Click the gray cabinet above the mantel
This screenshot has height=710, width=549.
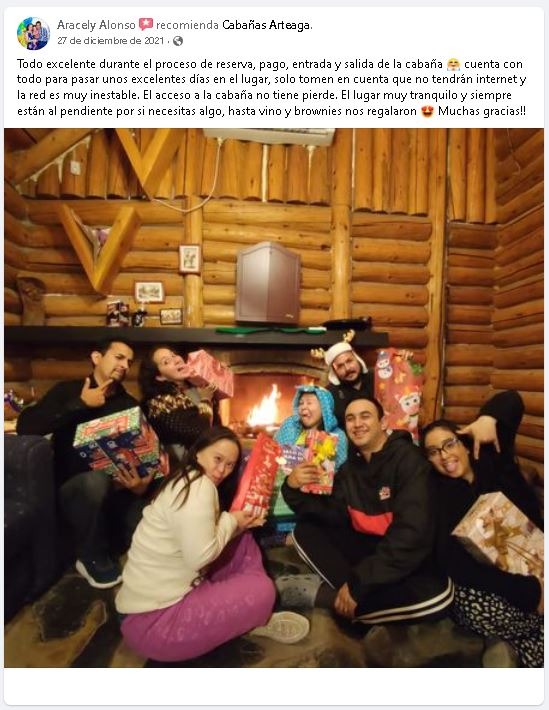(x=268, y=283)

+-------+

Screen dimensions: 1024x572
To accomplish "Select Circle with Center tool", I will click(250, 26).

+-------+

» **TASK DESCRIPTION**
Copy the data from the line containing "Click the gray cabinet above the mantel" through the line containing "(x=268, y=283)", raising every coordinate in the answers by 127 and leaving out the pictures.

» **RESULT**
Click the gray cabinet above the mantel
This screenshot has height=710, width=549.
(x=395, y=410)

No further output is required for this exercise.